--- Task details ---
The listing below holds a line with "This screenshot has" and a later line with "The image size". Write out those two lines and every line between them, exactly, and nothing else.

*** Recorded information Section Begins ***

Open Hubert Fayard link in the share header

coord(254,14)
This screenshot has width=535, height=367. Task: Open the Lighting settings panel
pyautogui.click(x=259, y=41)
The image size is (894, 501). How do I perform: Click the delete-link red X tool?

*** Recorded information Section Ends ***
*** Recorded information Section Begins ***

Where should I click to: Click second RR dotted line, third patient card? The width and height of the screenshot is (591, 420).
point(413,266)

*** Recorded information Section Ends ***
*** Recorded information Section Begins ***

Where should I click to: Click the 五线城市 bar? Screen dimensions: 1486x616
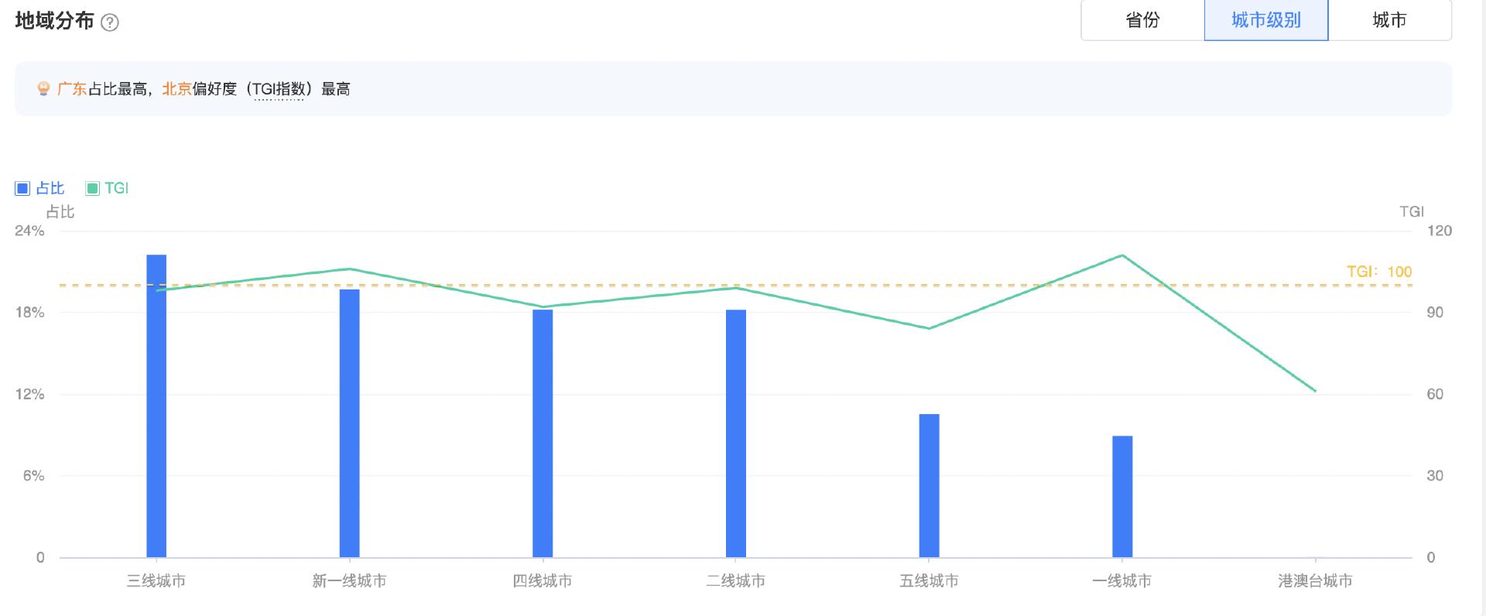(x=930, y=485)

*** Recorded information Section Ends ***

--- Response ---
This screenshot has width=535, height=367. Task: Open the Lighting settings panel
pyautogui.click(x=259, y=41)
The image size is (894, 501). How do I perform: Click the delete-link red X tool?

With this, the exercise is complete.